"certainly" is doing a lot of work here. I'm not "certain".
In fact the people I have spoken to who have worked on Palantir platform were deeply suspicious of their users treating data with respect, and so built security and immutable auditability as foundational tech.
Yeah. The data vacuum whose CEO loves to talk about how effectively their software helps the US government kill people is exactly who should have unfettered access to extremely intimate details of many people’s existence, without their permission.
Do you believe the organization that whoops-leaked 500k people’s intimate health data is capable of auditing any complex technical system? Are you asserting that Palantir is no different than any other infrastructure company? Do you think that my criticism would ever apply to the US IC or the DoD? Do you think there’s any way I would approve of the NHS or NIH using Palantir based on my earlier statements? Is there a reason you’re peppering me with tangential rhetorical questions sort of poking around the premise of what I said like a lawyer from palantir talking a deposition while glibly dismissing what I actually said? Dispensing with the rhetorical questions, let’s get concrete: do you have a Palantir logo Coffee Mug? Pajamas? … briefs?
> Do you believe the organization that whoops-leaked 500k people’s intimate health data is capable of auditing any complex technical system?
Yes I believe that it's possible that an organization capable of effective auditing could also leak data
> Are you asserting that Palantir is no different than any other infrastructure company?
For the most part, yes. Palantir is more effective and more "ideological" than most, but in the direction away from your implication that they're vacuuming up data and mixing it across customers
> Do you think there’s any way I would approve of the NHS or NIH using Palantir based on my earlier statements?

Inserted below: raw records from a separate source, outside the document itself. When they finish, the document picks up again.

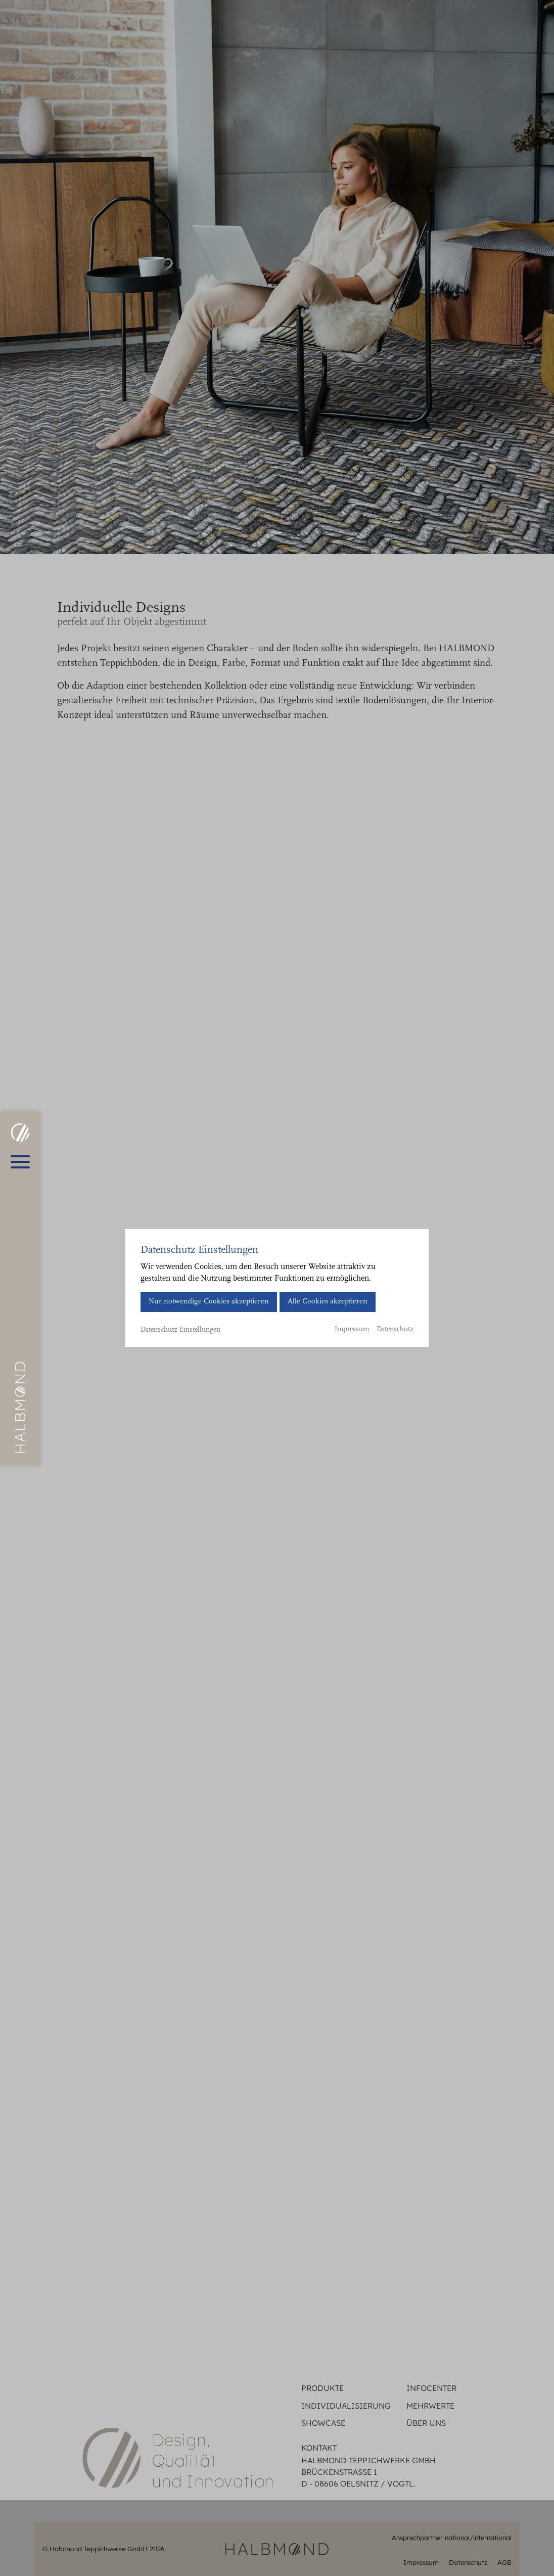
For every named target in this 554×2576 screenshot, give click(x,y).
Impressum (352, 1329)
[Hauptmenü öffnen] (20, 1162)
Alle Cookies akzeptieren (327, 1301)
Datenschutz (395, 1329)
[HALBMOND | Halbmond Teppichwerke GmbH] (20, 1132)
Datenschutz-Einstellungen (180, 1330)
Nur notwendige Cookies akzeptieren (209, 1301)
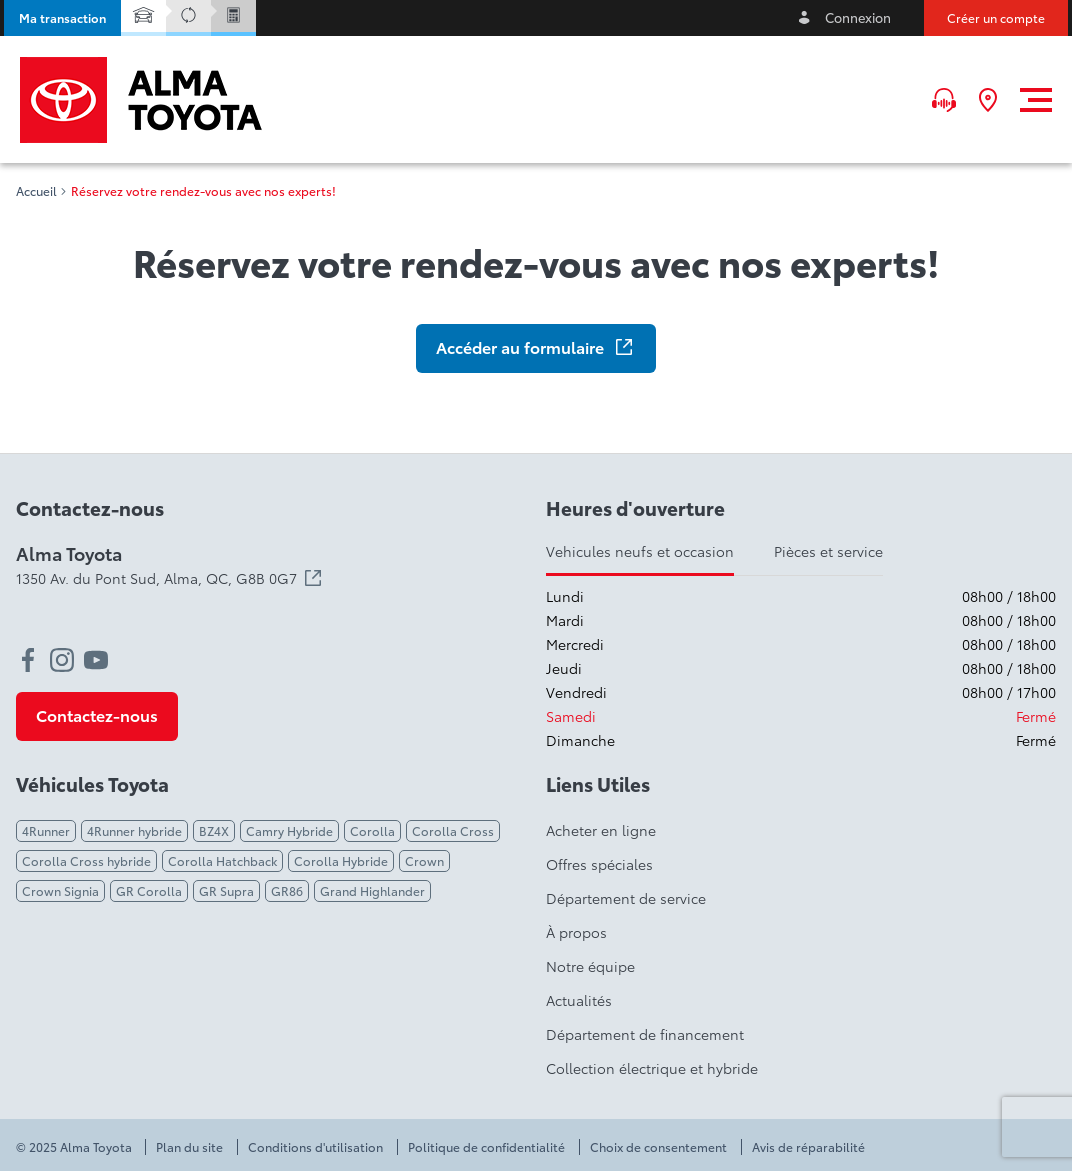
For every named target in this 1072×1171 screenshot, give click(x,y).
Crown (424, 860)
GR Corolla (149, 890)
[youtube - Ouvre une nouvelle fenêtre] (96, 660)
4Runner (46, 830)
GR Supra (226, 890)
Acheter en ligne (601, 830)
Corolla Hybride (341, 860)
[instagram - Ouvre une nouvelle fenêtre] (62, 660)
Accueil (36, 191)
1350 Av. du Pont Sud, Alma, (168, 578)
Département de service (626, 898)
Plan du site (189, 1147)
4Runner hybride (134, 830)
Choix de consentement (658, 1147)
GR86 (287, 890)
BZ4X (214, 830)
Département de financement (645, 1034)
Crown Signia (60, 890)
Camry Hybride (289, 830)
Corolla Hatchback (222, 860)
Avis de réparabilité (808, 1147)
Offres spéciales (599, 864)
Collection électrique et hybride (652, 1068)
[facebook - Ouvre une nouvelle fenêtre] (28, 660)
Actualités (579, 1000)
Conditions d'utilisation (315, 1147)
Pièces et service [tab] (828, 551)
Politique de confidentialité (486, 1147)
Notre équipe (590, 966)
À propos (576, 932)
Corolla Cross (453, 830)
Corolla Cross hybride (86, 860)
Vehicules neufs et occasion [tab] (640, 551)
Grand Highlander (372, 890)
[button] (62, 18)
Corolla (372, 830)
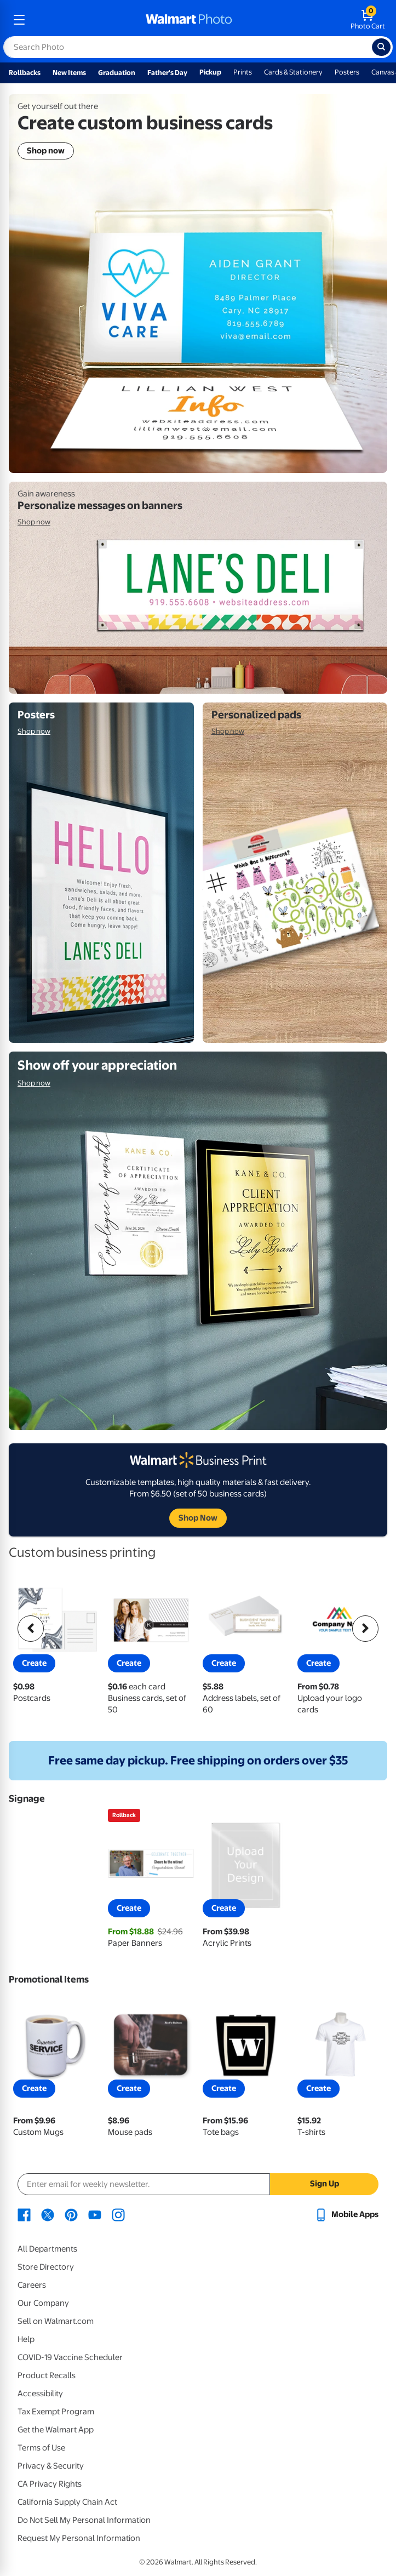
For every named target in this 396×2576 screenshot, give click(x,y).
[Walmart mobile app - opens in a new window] (346, 2214)
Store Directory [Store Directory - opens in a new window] (46, 2267)
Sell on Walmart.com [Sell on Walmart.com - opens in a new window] (56, 2321)
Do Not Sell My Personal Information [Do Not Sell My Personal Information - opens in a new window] (84, 2520)
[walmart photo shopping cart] (367, 19)
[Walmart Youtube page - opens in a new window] (94, 2214)
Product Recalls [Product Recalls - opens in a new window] (47, 2375)
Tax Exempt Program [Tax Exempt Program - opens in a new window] (56, 2412)
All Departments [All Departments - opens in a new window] (47, 2249)
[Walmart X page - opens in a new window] (47, 2214)
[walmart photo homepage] (189, 19)
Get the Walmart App (56, 2430)
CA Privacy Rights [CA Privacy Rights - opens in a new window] (50, 2484)
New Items (69, 72)
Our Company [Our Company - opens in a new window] (43, 2303)
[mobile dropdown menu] (19, 19)
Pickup (210, 72)
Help (26, 2339)
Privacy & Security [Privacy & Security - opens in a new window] (51, 2466)
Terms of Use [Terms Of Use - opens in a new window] (41, 2448)
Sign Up (324, 2184)
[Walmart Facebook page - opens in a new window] (24, 2214)
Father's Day (167, 72)
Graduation (116, 72)
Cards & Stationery (293, 72)
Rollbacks (25, 72)
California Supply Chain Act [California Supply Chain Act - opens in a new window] (67, 2502)
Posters (347, 72)
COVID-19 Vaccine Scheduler (70, 2357)
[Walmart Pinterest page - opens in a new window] (71, 2214)
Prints (242, 72)
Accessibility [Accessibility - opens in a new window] (40, 2393)
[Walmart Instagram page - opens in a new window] (118, 2214)
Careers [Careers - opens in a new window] (32, 2285)
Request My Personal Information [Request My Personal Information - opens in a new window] (79, 2538)
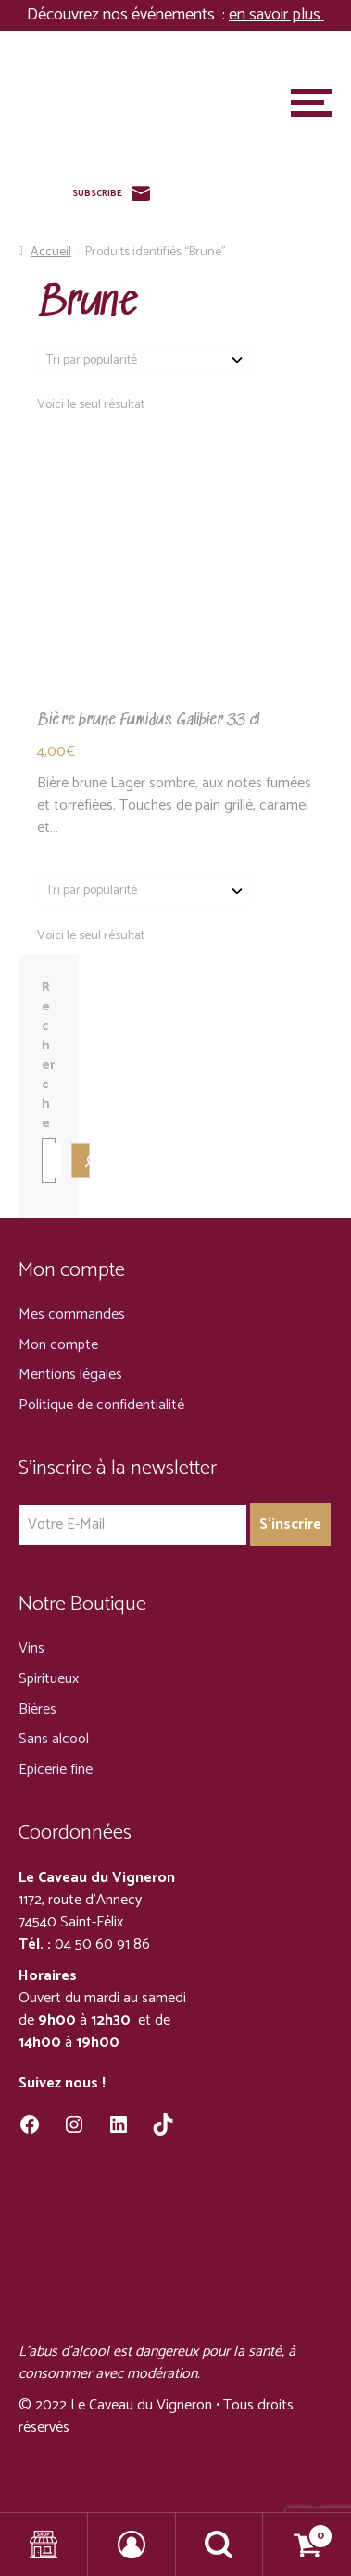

No, but the question was whether facts or data adjust your opinion or not, and in which direction if so. Duping one mostly-competent organization on security/privacy posture is much, much harder than duping dozens or hundreds of organizations, including the most security-competent on the planet.
> Is there a reason you’re peppering me with tangential rhetorical questions sort of poking around the premise of what I said
Because the premise of what you said is wrong. The phrase "data vacuum" is clearly meant to imply a fact pattern that just isn't true. The term "unfettered access" is not true either, as data infrastructure companies (Palantir more than most) have significant controls on their exposure to customer data.
The overall implication that people's UK health data would be somehow mixed into a US government effort to kill people is laughably wrong when you actually have to write it out explicitly instead of relying on nudge nudge wink wink.
And yes I do have a Palantir mug actually! Good guess.
Let's get concrete: have you ever actually used Palantir? Ever engaged in contract negotiations with them or set up their access controls on your own data to understand what is or is not allowed, and to what degree you have visibility and control into it?
Sorry buddy but it's you who's speaking in baseless rhetoric here.